## TASK INSTRUCTIONS
Please copy out each entry, word for word.
++++ GIVEN ENTRIES ++++
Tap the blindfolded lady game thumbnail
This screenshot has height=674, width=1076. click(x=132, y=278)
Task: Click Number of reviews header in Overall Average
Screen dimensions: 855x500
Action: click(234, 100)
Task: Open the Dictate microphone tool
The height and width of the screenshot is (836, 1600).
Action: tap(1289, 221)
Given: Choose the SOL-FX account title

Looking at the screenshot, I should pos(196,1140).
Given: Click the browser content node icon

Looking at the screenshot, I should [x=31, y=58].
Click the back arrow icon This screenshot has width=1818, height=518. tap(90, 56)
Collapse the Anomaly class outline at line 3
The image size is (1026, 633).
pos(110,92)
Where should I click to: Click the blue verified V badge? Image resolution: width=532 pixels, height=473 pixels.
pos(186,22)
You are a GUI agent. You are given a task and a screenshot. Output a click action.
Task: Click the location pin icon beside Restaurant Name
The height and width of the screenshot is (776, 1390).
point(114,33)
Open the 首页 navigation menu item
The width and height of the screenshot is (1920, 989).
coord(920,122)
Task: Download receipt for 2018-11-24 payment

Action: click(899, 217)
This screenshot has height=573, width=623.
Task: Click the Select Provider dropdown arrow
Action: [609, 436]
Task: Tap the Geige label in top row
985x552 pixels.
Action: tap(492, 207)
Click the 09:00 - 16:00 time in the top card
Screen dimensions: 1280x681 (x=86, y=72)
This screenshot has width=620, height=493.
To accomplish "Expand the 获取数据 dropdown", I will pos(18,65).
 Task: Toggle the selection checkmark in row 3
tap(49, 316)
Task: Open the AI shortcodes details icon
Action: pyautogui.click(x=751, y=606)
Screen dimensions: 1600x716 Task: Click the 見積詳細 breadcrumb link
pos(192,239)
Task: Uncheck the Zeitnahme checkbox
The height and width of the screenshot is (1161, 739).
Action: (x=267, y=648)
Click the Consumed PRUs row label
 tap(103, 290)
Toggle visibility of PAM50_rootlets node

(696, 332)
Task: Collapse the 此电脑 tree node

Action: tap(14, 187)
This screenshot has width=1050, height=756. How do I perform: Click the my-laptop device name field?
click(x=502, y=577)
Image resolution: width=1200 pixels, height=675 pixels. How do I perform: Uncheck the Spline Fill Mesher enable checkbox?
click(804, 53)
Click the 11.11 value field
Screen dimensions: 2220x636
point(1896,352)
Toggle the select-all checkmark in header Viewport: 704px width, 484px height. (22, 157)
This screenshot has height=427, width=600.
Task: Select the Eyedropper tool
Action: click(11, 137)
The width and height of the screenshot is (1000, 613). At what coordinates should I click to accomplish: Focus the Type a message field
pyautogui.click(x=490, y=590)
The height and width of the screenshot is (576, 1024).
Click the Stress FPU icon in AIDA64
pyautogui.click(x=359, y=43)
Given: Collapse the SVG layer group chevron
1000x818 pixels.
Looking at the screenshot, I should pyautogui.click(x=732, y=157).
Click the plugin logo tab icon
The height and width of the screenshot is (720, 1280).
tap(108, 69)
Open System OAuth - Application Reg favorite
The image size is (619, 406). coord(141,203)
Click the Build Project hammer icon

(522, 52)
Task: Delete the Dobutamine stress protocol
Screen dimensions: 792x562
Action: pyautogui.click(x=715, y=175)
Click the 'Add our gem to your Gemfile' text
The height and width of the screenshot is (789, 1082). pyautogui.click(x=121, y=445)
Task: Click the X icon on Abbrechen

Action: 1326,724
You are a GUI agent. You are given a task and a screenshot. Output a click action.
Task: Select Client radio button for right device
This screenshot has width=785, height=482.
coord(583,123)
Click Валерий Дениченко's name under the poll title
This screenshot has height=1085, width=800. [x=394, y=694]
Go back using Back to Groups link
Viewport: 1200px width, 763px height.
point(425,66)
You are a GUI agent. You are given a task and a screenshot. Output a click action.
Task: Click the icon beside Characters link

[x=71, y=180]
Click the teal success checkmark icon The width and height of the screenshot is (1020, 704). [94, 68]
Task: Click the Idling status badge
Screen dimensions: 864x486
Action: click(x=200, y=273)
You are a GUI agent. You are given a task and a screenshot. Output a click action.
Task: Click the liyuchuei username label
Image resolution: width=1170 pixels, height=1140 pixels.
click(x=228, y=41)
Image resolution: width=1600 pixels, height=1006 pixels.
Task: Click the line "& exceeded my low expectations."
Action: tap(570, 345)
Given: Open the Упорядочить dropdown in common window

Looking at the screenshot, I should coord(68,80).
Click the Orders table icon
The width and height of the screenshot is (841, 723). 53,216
++++
## WRITTEN SOLUTION
Tap the blindfolded lady game thumbnail
This screenshot has height=674, width=1076. click(x=132, y=278)
Task: Click Number of reviews header in Overall Average
Screen dimensions: 855x500
Action: click(234, 100)
Task: Open the Dictate microphone tool
The height and width of the screenshot is (836, 1600).
Action: tap(1289, 221)
Given: Choose the SOL-FX account title

Looking at the screenshot, I should pos(196,1140).
Given: Click the browser content node icon

Looking at the screenshot, I should [x=31, y=58].
Click the back arrow icon This screenshot has width=1818, height=518. tap(90, 56)
Collapse the Anomaly class outline at line 3
The image size is (1026, 633).
pos(110,92)
Where should I click to: Click the blue verified V badge? Image resolution: width=532 pixels, height=473 pixels.
pos(186,22)
You are a GUI agent. You are given a task and a screenshot. Output a click action.
Task: Click the location pin icon beside Restaurant Name
The height and width of the screenshot is (776, 1390).
point(114,33)
Open the 首页 navigation menu item
The width and height of the screenshot is (1920, 989).
coord(920,122)
Task: Download receipt for 2018-11-24 payment

Action: click(899, 217)
This screenshot has height=573, width=623.
Task: Click the Select Provider dropdown arrow
Action: [609, 436]
Task: Tap the Geige label in top row
985x552 pixels.
Action: tap(492, 207)
Click the 09:00 - 16:00 time in the top card
Screen dimensions: 1280x681 (x=86, y=72)
This screenshot has width=620, height=493.
To accomplish "Expand the 获取数据 dropdown", I will pos(18,65).
 Task: Toggle the selection checkmark in row 3
tap(49, 316)
Task: Open the AI shortcodes details icon
Action: pyautogui.click(x=751, y=606)
Screen dimensions: 1600x716 Task: Click the 見積詳細 breadcrumb link
pos(192,239)
Task: Uncheck the Zeitnahme checkbox
The height and width of the screenshot is (1161, 739).
Action: (x=267, y=648)
Click the Consumed PRUs row label
 tap(103, 290)
Toggle visibility of PAM50_rootlets node

(696, 332)
Task: Collapse the 此电脑 tree node

Action: tap(14, 187)
This screenshot has width=1050, height=756. How do I perform: Click the my-laptop device name field?
click(x=502, y=577)
Image resolution: width=1200 pixels, height=675 pixels. How do I perform: Uncheck the Spline Fill Mesher enable checkbox?
click(804, 53)
Click the 11.11 value field
Screen dimensions: 2220x636
point(1896,352)
Toggle the select-all checkmark in header Viewport: 704px width, 484px height. (22, 157)
This screenshot has height=427, width=600.
Task: Select the Eyedropper tool
Action: click(11, 137)
The width and height of the screenshot is (1000, 613). At what coordinates should I click to accomplish: Focus the Type a message field
pyautogui.click(x=490, y=590)
The height and width of the screenshot is (576, 1024).
Click the Stress FPU icon in AIDA64
pyautogui.click(x=359, y=43)
Given: Collapse the SVG layer group chevron
1000x818 pixels.
Looking at the screenshot, I should pyautogui.click(x=732, y=157).
Click the plugin logo tab icon
The height and width of the screenshot is (720, 1280).
tap(108, 69)
Open System OAuth - Application Reg favorite
The image size is (619, 406). coord(141,203)
Click the Build Project hammer icon

(522, 52)
Task: Delete the Dobutamine stress protocol
Screen dimensions: 792x562
Action: pyautogui.click(x=715, y=175)
Click the 'Add our gem to your Gemfile' text
The height and width of the screenshot is (789, 1082). pyautogui.click(x=121, y=445)
Task: Click the X icon on Abbrechen

Action: 1326,724
You are a GUI agent. You are given a task and a screenshot. Output a click action.
Task: Select Client radio button for right device
This screenshot has width=785, height=482.
coord(583,123)
Click Валерий Дениченко's name under the poll title
This screenshot has height=1085, width=800. [x=394, y=694]
Go back using Back to Groups link
Viewport: 1200px width, 763px height.
point(425,66)
You are a GUI agent. You are given a task and a screenshot. Output a click action.
Task: Click the icon beside Characters link

[x=71, y=180]
Click the teal success checkmark icon The width and height of the screenshot is (1020, 704). [94, 68]
Task: Click the Idling status badge
Screen dimensions: 864x486
Action: click(x=200, y=273)
You are a GUI agent. You are given a task and a screenshot. Output a click action.
Task: Click the liyuchuei username label
Image resolution: width=1170 pixels, height=1140 pixels.
click(x=228, y=41)
Image resolution: width=1600 pixels, height=1006 pixels.
Task: Click the line "& exceeded my low expectations."
Action: tap(570, 345)
Given: Open the Упорядочить dropdown in common window

Looking at the screenshot, I should coord(68,80).
Click the Orders table icon
The width and height of the screenshot is (841, 723). 53,216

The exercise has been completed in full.